Continuing with the topic of behavioral sciences, Dr. Ani Kalayjian spoke about the Association for Trauma Outreach and Prevention (ATOP) MeaningfulWorld, the organization she founded in 1988 that works specifically in mental health and healing generational trauma, horizontal violence, and nurturing emotional intelligence (meaningfulworld.com). Affiliated with the United Nations, ATOP MeaningfulWorld was established before the devastating earthquake in Armenia, focusing on scientific research of the Ottoman Turkish Genocide of the Armenians. MeaningfulWorld’s mission is to nurture a generation of conscientious individuals guided by love, compassion, empathy, forgiveness and meaning-making. MeaningfulWorld has delivered humanitarian relief volunteer missions to 48 countries, including Armenia.

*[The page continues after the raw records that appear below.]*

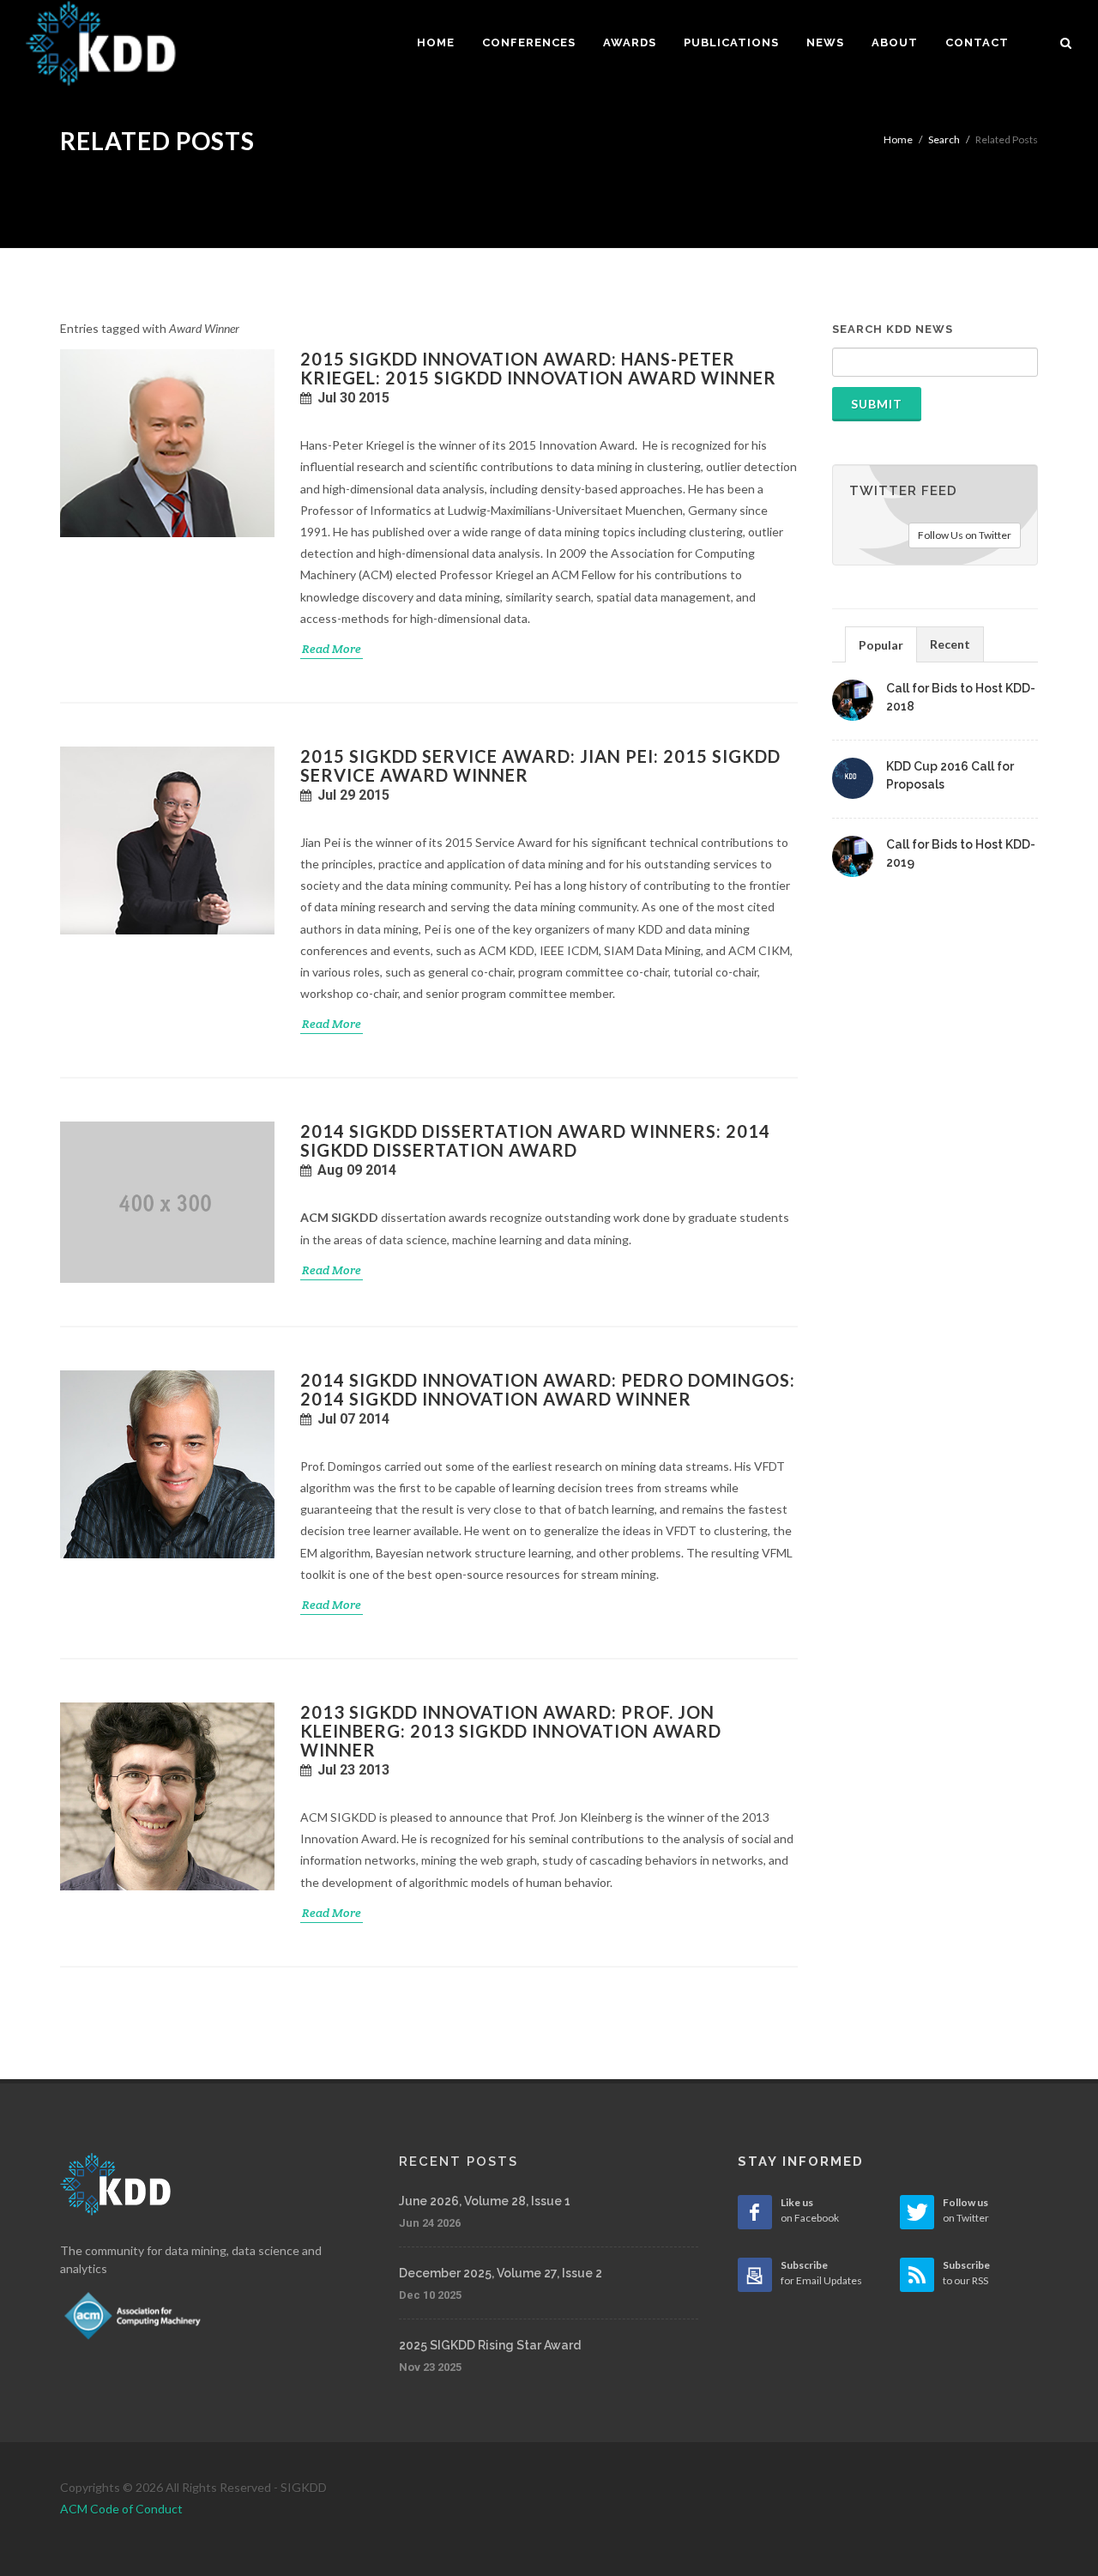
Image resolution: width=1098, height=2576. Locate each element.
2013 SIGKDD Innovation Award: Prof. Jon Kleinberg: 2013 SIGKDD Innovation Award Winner (510, 1731)
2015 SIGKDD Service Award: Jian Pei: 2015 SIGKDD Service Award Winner (540, 765)
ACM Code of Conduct (121, 2508)
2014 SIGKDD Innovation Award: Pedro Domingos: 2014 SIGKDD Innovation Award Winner (547, 1389)
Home (898, 139)
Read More (331, 648)
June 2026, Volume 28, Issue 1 (484, 2201)
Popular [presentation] (881, 645)
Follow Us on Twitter (964, 535)
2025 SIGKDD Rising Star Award (490, 2345)
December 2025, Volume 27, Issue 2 (500, 2273)
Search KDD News (892, 329)
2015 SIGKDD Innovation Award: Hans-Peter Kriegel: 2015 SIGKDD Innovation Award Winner (538, 368)
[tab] (881, 644)
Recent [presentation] (950, 644)
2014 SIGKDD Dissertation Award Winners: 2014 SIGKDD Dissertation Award (535, 1140)
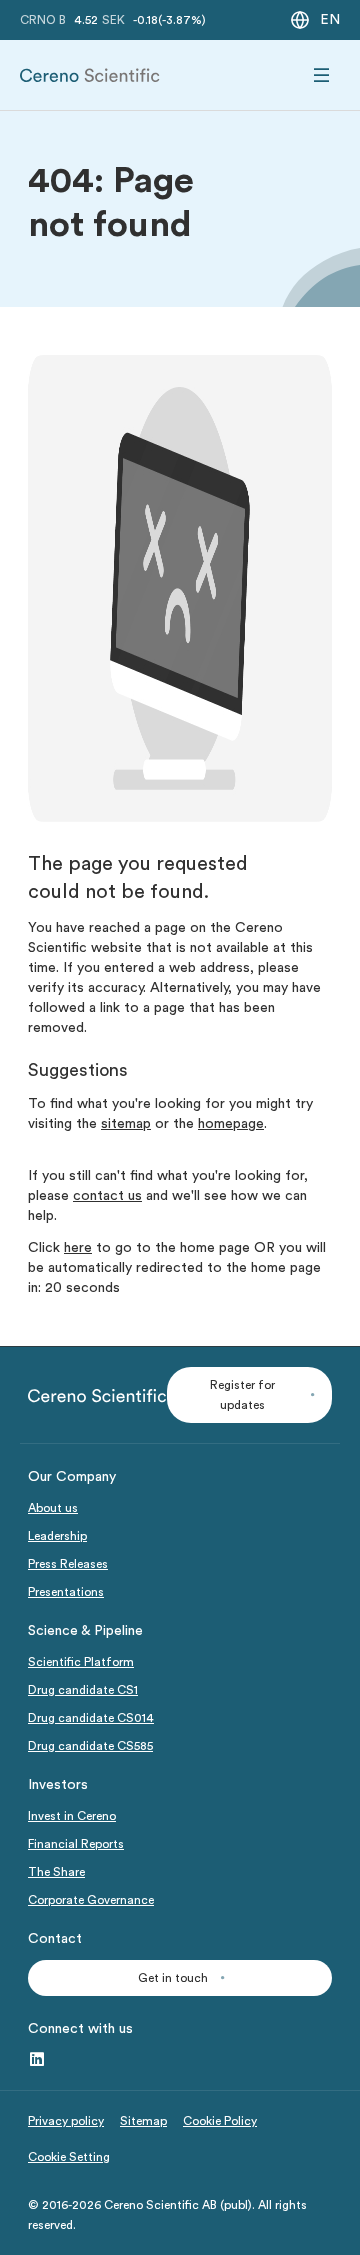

October 2019 was the most recent mission, during which MeaningfulWorld launched the first Suicide Prevention Lifeline in Armenia. Lorraine Simmons, Dr Justina Medina, and Nanar Nakashian, all Members of MeaningfulWorld, were acknowledged in the audience.
Dr. Aleksandr V. Gevorkyan, an economist and professor at St. John’s University, noted the importance of macroeconomy and history when analyzing Armenia and the diaspora. Gevorkyan stressed the importance of continued research in the interdependency between the diaspora and Armenia. He also spoke about the Armenian Diaspora Survey which he designed and conducted between December 2015 and April 2018. The anonymous online survey attempted to analyze the inner individual motivations of members of the diaspora to openly engage with Armenia’s economic development. The survey results offered a better understanding of the diaspora’s diversity, a dispersion based on origin, time-period settling outside of historic Armenia, and other factors. The survey also revealed a wide range of practical means for professional and cultural connections between individuals in the diaspora and their peers in Armenia. As an immediate engagement infrastructure solution, Gevorkyan proposed a web-based Diaspora Portal that would help create such connections. Gevorkyan concluded by stating that just as the diaspora’s expertise and experience are useful for Armenia, so is Armenia’s success vital to the diaspora.
Dr. Lernik Essayei, MD, MPH, CPSS was the discussant. Essayei stressed the significance of the event, specifically with regard to the importance of collaboration among Armenian organizations in the diaspora to share and to learn about what each organization is doing in order to best support Armenia post-Velvet Revolution. Dr. Essayei led a lively Q&A where the audience and the speakers discussed the extent of aid that Armenia needs from diasporan Armenian organizations, as well as how much aid Armenia currently receives.
A reception followed with networking, discussing further plans for collaboration and the possibility of an annual gathering. This community forum was hosted by Fordham Institute in cooperation with the aforementioned professional Armenian organizations.